The agents of the great lines running between this country and England, which are nearly all owned by English firms, declared that they were not afraid of the strike hurting them. If their engineers should be called out, they asserted that they could find plenty of men to fill their places.

This is all very well from the point of view of the agents seated in their comfortable offices, but very few of us would be willing to trust our lives on the high seas to inexperienced engineers. We do not care to ride on the cars in times of strikes when green hands are put on to keep them running till the trouble is over, and on the cars we can get out any moment we feel afraid. But on the ocean it is altogether a different matter. There is no stopping the car and getting out at the next block, and it would probably pay the steamship companies better to agree to the engineers' terms than to run their ships empty.


The Duchess of Marlborough (formerly Miss Consuelo Vanderbilt) is now the happy mother of a baby son who may one day be the Duke of Marlborough.

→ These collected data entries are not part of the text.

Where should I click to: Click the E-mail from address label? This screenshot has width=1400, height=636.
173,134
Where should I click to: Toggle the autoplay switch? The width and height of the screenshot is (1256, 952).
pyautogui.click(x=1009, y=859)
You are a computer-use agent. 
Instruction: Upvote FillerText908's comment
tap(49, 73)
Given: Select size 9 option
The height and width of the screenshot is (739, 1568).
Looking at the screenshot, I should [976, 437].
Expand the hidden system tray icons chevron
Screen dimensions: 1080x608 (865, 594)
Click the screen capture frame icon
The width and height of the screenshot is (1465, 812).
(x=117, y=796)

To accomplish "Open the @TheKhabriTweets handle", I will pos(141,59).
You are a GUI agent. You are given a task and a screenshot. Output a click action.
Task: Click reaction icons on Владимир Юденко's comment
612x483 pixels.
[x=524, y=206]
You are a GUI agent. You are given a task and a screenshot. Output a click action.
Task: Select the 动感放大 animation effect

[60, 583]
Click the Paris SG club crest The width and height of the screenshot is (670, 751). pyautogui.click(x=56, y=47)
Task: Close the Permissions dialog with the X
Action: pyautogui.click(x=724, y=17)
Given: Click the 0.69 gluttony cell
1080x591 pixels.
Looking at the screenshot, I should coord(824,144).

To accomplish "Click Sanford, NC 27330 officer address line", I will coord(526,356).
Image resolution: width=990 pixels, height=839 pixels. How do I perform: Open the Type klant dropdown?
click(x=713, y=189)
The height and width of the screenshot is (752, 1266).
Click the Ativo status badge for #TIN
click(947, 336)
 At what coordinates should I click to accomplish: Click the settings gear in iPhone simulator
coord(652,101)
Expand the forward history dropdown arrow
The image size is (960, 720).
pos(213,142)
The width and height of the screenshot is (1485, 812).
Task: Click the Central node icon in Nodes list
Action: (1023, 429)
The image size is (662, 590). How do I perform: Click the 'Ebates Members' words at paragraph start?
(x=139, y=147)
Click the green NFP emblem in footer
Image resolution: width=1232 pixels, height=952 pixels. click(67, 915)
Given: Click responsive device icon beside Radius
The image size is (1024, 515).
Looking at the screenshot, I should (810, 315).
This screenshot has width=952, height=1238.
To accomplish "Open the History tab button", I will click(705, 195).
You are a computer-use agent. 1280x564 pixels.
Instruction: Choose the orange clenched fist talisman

When it came time to christen the infant, the Prince of Wales sent word that he would act as godfather to the noble baby.

The child has just been christened, and a grand ceremony was made of the affair in the Chapel Royal, St. James' Palace, which, by the way, is the same church in which Queen Victoria was married.

According to the Church of England, three sponsors are necessary to the christening of a baby. If it is a boy there must be two godfathers and one godmother; if a girl, two godmothers and one godfather.

It was therefore necessary to have two godfathers for this infant, who, as eldest son of the Duke of Marlborough, is known by the title of Marquis of Blandford.

The Prince of Wales was one godfather and the other was Mr. W.K. Vanderbilt, the grandfather of the baby.

The christening was a very grand affair, and after it was over the Prince of Wales presented the infant with a golden cup engraved with his own name and coat of arms, and the baby's name, John Albert Edward William, and the family coat of arms.